But on the other hand the Igusa class polynomials, these have coefficients in Q. So if you drew
the same method, you need to have a bound on the size of the denominators in order to know
what precision you compute to. And in fact that's true for all of these methods. All of these
methods require as input not only the quartic CM field but also a bound on the denominators.
Okay. So for the CM method in genus-two what we really want, you want a bound on the
denominators of these Igusa class polynomials. And ideally you would like the bound to be very
sharp. I mean, if you think of how I described it, computing the precision, if you have a bound but
it's much too large then you're going to be computing lots of extraneous precision which can slow
down your algorithm quite a bit.
So we really -- it's not just that we want A bound but we'd like our bound to be as sharp as
possible. Okay. So what's been done so far -- so in 2003 Lauter conjectured that the primes
appearing in the denominators are bounded by the discriminant of your quartic CM field and that
they divide the discriminant of the field minus some integer squared.

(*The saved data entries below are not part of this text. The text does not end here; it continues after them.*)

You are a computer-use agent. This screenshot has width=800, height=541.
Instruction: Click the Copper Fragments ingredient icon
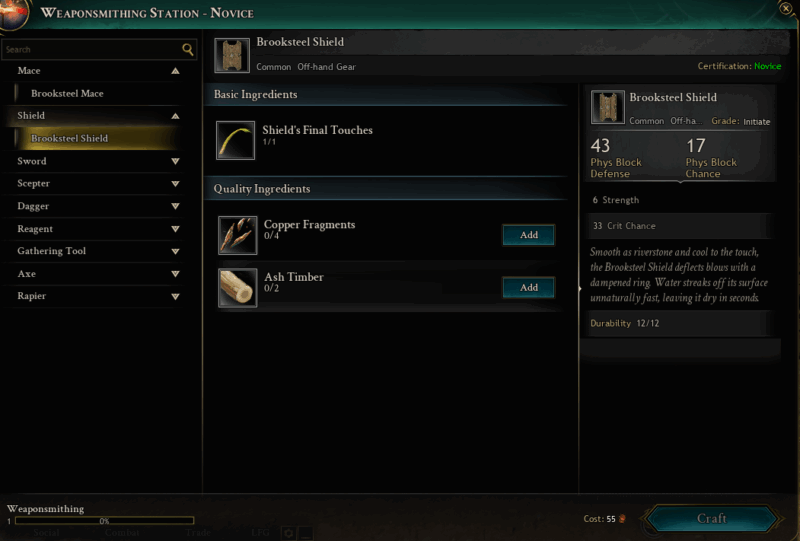[x=238, y=235]
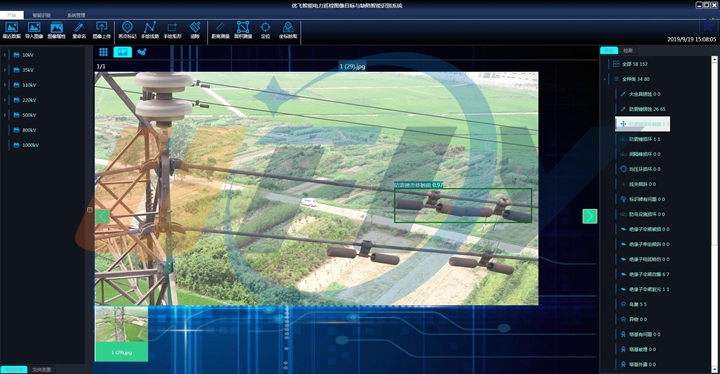The height and width of the screenshot is (374, 720).
Task: Switch to the second right-panel tab
Action: pos(628,51)
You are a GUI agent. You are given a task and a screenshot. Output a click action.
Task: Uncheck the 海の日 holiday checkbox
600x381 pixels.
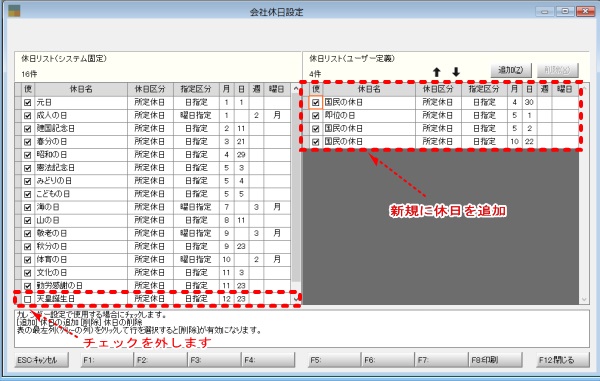28,207
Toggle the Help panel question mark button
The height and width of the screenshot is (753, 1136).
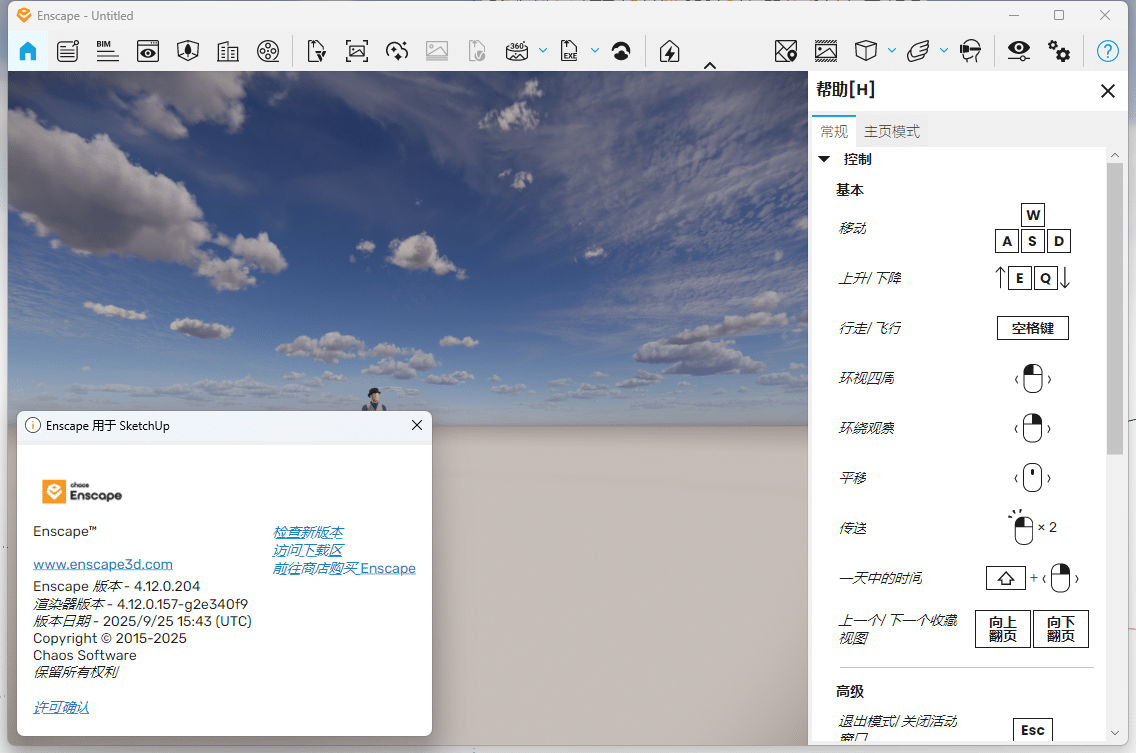(x=1108, y=51)
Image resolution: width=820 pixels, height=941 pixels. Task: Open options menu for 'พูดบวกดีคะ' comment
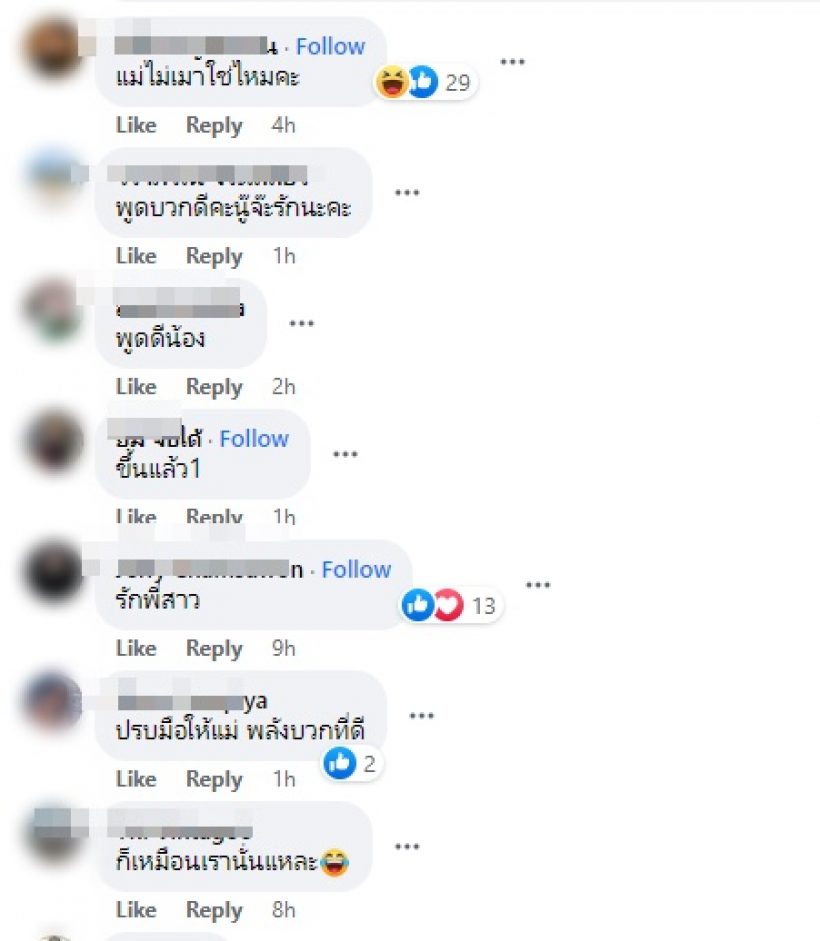point(407,193)
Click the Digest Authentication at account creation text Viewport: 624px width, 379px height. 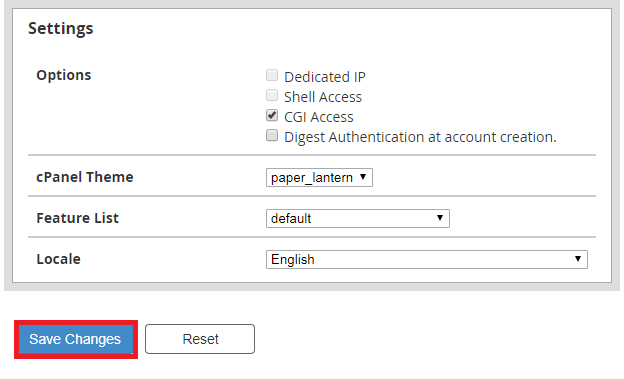420,137
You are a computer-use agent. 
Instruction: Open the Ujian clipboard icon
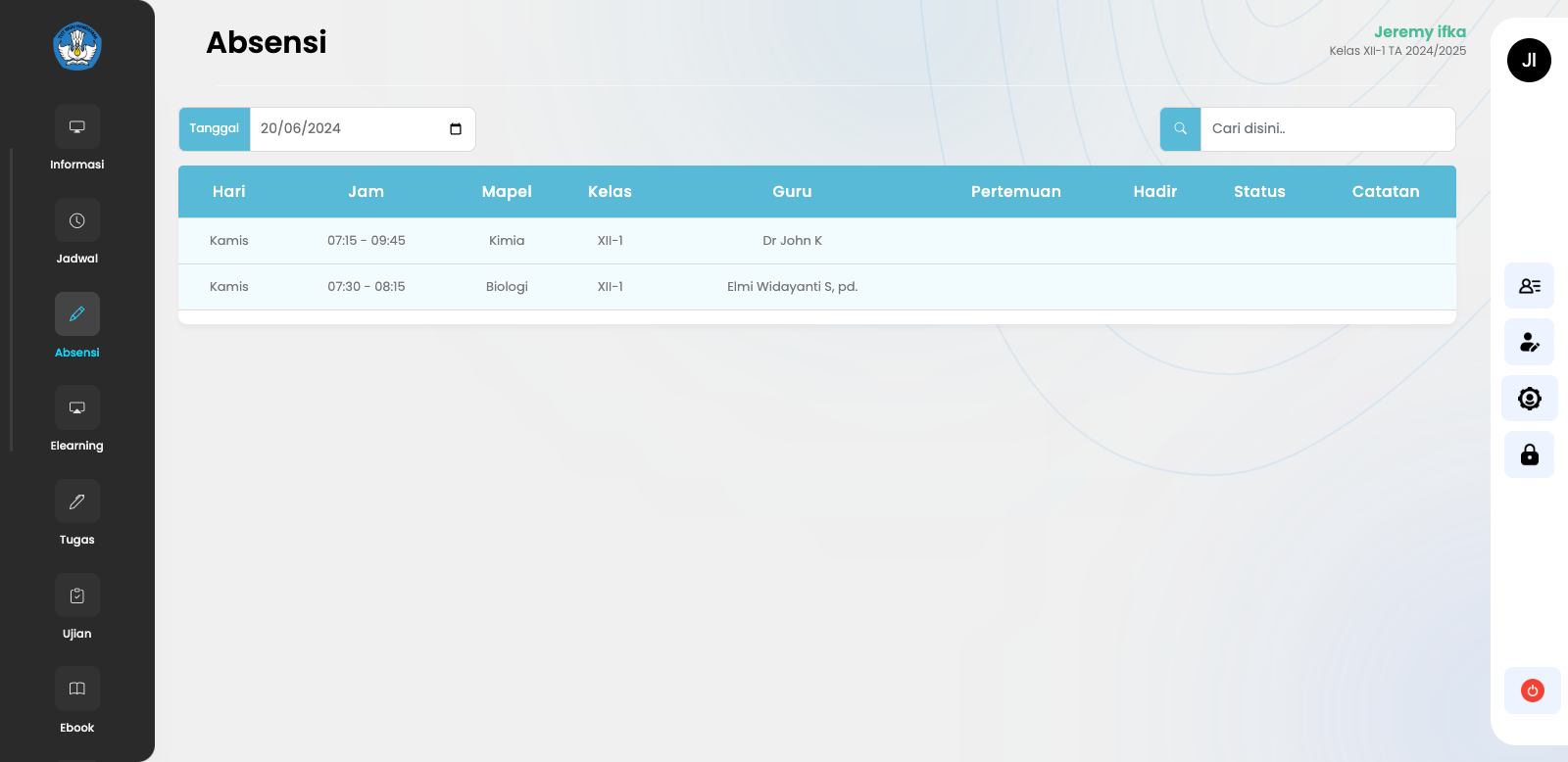(77, 595)
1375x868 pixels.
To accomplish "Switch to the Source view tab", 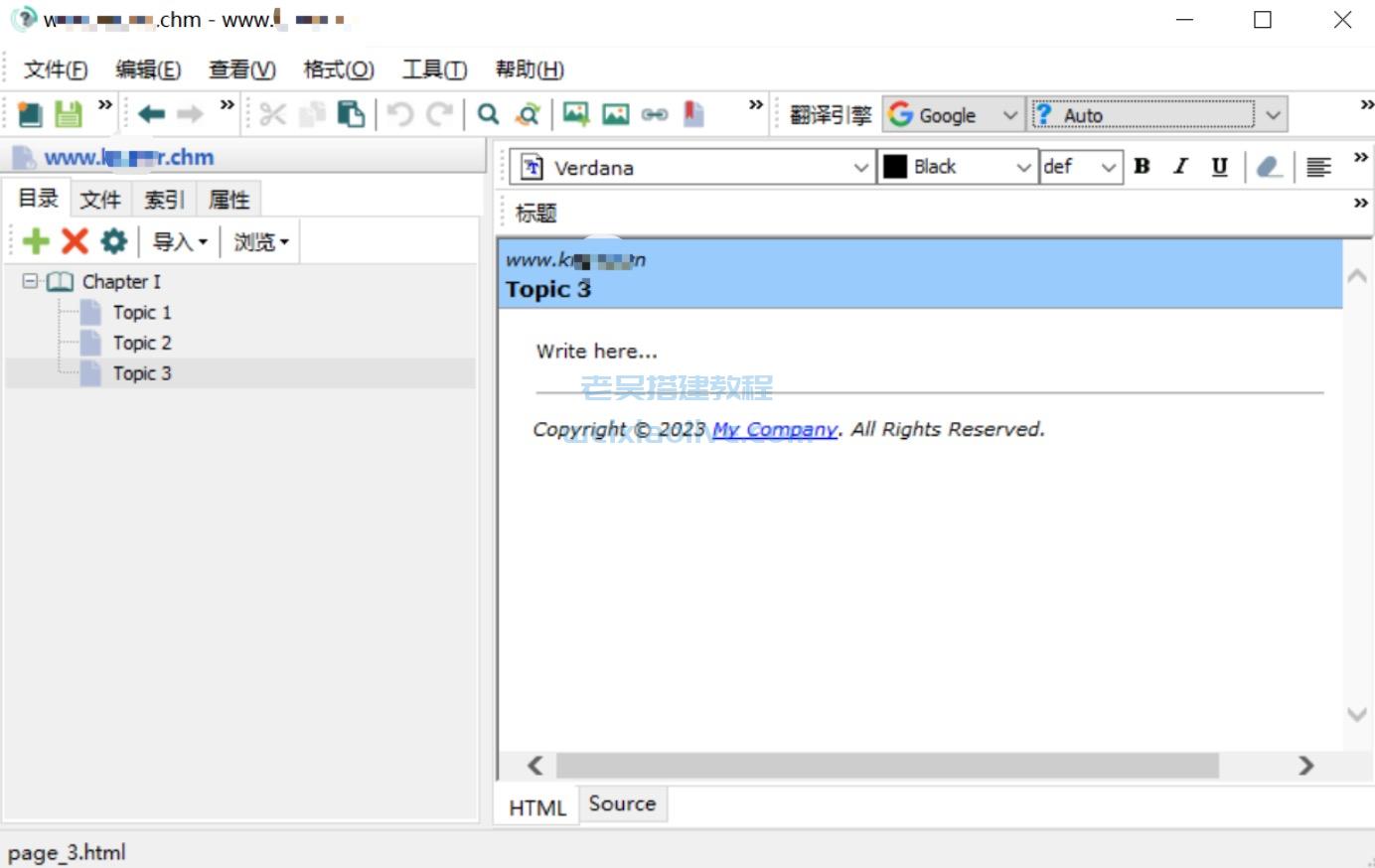I will 622,803.
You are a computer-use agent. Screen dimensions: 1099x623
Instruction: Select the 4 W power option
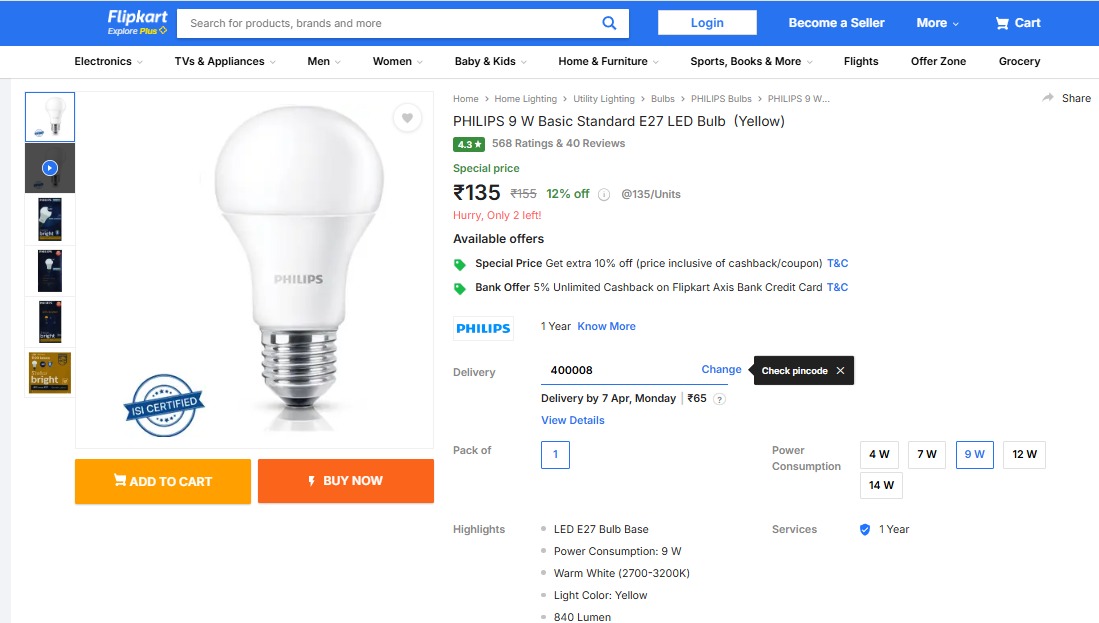879,454
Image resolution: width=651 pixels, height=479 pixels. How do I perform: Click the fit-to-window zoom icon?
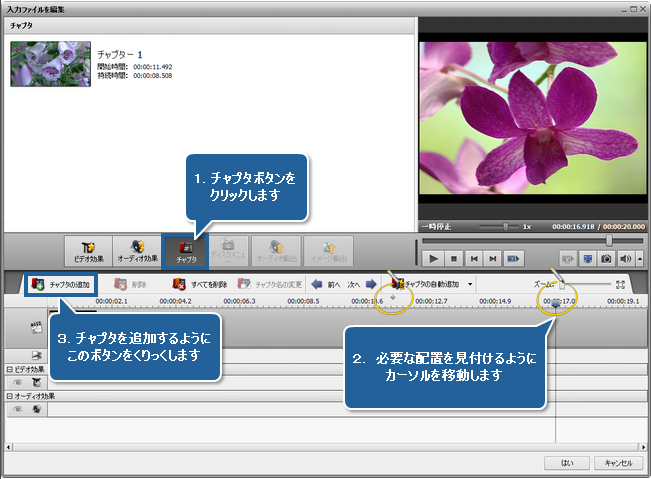(x=621, y=284)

Okay. So it turns out that this divisibility condition follows from work of Goran in '97 plus a few
additional observations. But the main bulk of the work was in this paper of Goran.
Okay. And then in 2007 Goran and Lauter proved a bound on the primes and then earlier this
year they proved a bound on the valuations. So the valuations of the primes, of the denominator.
Okay. So certainly while a bound is good, I mean this now turns these methods into something
which only require a quartic CM field as the input. You don't have to give anything else about the
denominators, because you can use these results. But unfortunately these bounds are not very
sharp. So we would still like to get something that's a little bit better.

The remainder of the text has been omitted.